Available data -
___
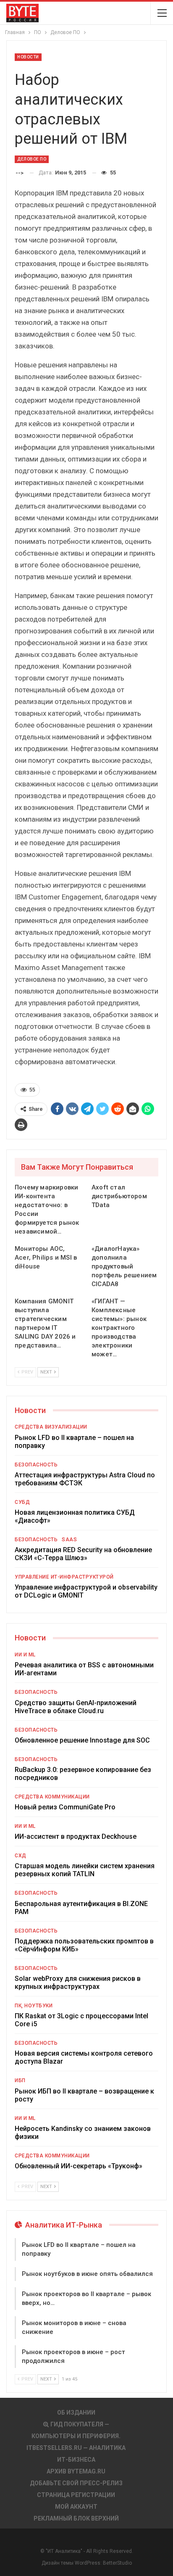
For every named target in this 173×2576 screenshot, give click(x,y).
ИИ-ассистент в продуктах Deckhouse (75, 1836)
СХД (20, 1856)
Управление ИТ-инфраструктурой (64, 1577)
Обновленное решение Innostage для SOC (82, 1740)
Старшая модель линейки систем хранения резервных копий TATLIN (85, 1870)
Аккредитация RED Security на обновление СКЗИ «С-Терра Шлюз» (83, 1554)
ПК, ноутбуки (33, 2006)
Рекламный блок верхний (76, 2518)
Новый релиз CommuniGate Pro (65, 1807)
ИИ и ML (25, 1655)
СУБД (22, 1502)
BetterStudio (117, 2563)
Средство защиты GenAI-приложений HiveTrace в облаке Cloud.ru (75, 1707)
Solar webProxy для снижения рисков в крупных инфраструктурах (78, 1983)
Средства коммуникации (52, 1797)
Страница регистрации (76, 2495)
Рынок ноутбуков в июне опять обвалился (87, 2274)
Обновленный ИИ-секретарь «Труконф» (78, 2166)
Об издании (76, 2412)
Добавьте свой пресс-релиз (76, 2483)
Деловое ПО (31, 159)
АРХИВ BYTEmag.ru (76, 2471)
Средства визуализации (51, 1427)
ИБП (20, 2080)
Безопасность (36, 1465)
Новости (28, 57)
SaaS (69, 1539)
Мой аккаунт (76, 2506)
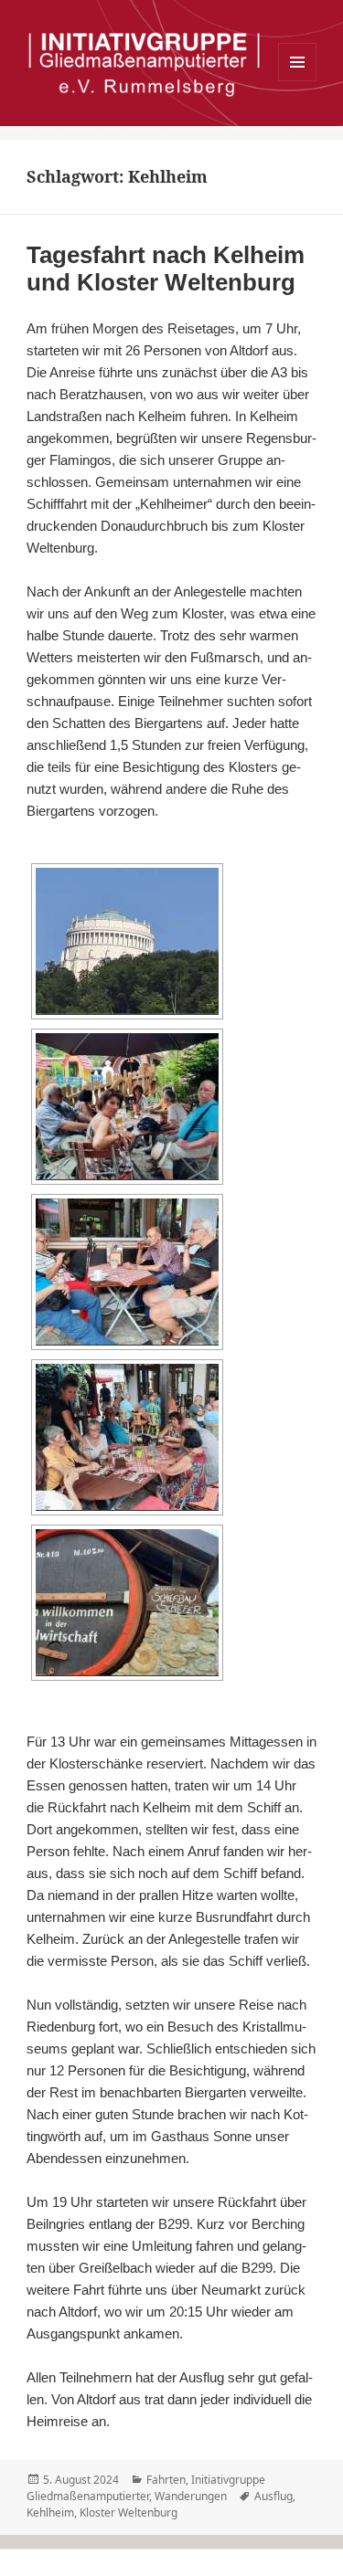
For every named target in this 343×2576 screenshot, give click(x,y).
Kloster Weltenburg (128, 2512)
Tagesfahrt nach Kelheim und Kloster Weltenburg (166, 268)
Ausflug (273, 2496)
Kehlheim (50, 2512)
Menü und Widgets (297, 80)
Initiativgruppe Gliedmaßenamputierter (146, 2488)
___
Problem details -
Using the records above, write out exactly the lines between the one holding "Solar webProxy для" and the one holding "Новости (28, 57)", inclusive; leave everything else out.

Output for this exercise -
Solar webProxy для снижения рисков в крупных инфраструктурах (78, 1983)
Средства коммуникации (52, 1797)
Страница регистрации (76, 2495)
Рынок ноутбуков в июне опять обвалился (87, 2274)
Обновленный ИИ-секретарь «Труконф» (78, 2166)
Об издании (76, 2412)
Добавьте свой пресс-релиз (76, 2483)
Деловое ПО (31, 159)
АРХИВ BYTEmag.ru (76, 2471)
Средства визуализации (51, 1427)
ИБП (20, 2080)
Безопасность (36, 1465)
Новости (28, 57)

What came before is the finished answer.